Furthermore, what’s going to happen to my Plan G clients?

Plan G has enjoyed a quiet ride, having only grown its market share 2% over a four year period from 2012 to 2016.  Current Plan G is priced competitively, and is insulated from accepting any guarantee issue business.  As this plan opens up to GI business for newly eligible, we will start to see a role reversal between F and G in regards to rate increases.  As new Plan F receives underwritten, healthier business, Plan G becomes the most comprehensive coverage for newly eligible and will start to see a rising influx of open enrollment and GI business.  Some carriers predict that we can expect to see regular medical trend increases of 7-8% on Plan G and lower 3-5% increases on Plan F because of the changes.

What should we do?

For lack of a better term, relax.  We still have a suite of Medicare supplements to offer to our clients based on their needs, that will never change.  As long as we handle each client by educating them on their options and clearly explaining coverage, prices and rate increases, you should have no problem guiding them to a competitive option in your market.  Carriers will continue to come and go with new books of business and annual rate increases just as they do now, and new opportunities will rise and fall like always.
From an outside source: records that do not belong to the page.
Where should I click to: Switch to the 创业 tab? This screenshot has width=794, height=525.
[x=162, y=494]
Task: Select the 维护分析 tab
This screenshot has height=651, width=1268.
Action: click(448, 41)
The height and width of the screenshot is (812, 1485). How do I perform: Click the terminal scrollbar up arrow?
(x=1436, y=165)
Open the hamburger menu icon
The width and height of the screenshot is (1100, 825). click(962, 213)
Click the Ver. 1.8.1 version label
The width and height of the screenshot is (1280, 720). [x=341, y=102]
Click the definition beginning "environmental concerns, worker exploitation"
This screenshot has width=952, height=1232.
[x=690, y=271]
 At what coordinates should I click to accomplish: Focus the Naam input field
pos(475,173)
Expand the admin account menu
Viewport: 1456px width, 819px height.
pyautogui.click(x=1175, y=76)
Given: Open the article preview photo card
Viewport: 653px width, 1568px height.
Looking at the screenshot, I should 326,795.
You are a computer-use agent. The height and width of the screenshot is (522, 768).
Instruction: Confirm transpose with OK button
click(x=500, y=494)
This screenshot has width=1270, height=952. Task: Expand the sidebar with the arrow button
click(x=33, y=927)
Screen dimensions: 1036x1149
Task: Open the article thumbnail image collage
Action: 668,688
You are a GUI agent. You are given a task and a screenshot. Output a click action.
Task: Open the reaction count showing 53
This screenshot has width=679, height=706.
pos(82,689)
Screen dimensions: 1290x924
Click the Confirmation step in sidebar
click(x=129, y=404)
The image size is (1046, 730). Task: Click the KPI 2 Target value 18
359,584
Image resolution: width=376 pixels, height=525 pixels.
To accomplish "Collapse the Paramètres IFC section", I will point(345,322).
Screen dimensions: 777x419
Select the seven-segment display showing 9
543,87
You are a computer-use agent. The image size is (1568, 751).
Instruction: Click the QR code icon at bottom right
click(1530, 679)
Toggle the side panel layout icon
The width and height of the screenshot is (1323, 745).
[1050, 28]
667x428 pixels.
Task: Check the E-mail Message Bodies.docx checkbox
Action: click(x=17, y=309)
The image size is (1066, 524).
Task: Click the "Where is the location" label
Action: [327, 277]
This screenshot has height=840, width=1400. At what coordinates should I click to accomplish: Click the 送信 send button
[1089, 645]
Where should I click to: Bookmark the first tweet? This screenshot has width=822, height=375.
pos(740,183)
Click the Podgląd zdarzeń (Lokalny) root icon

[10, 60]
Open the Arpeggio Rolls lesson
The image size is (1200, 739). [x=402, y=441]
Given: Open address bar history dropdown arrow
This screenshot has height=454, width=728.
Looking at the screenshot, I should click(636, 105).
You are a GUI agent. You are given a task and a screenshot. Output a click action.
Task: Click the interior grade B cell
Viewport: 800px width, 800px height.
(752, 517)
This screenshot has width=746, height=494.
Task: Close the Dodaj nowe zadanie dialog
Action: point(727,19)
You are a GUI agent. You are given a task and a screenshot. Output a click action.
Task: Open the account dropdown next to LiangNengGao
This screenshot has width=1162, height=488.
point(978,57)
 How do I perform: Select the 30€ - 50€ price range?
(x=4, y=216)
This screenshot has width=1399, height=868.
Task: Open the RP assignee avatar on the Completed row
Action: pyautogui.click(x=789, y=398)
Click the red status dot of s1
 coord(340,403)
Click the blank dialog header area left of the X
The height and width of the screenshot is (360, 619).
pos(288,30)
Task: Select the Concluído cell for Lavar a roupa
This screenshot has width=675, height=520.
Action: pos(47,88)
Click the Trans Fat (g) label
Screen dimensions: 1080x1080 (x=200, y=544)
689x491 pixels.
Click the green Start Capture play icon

One plan to keep an eye on is the last one on the list, Plan N.  This plan continues to receive great pricing in return for the client self-insuring for things like the Part B deductible, Part B excess charges, and small co-pays for doctor office and ER visits.  It’s one of the few plans that is not eligible to receive guarantee issue clients, keeping the books of business healthier for the long haul.  Plus, some carriers have even raised their Plan N commissions to make them comparable to what we’re being paid for Plan G and Plan F business today.

As more changes unfold, or new legislation shakes up the Medicare supplement market, trust that JSA will be here to help guide you and your clients in the right direction.  We’re looking forward to a great AEP and many more to come, and we appreciate our partnership with you.

Chris Hagerstrom

Chris Hagerstrom is the National Marketing Communications Analyst at Jack Schroeder and Associates, Inc. Through years of experience he has become an expert with Medicare, Life Insurance, Annuities and Supplemental Health and how to successfully navigate the senior market.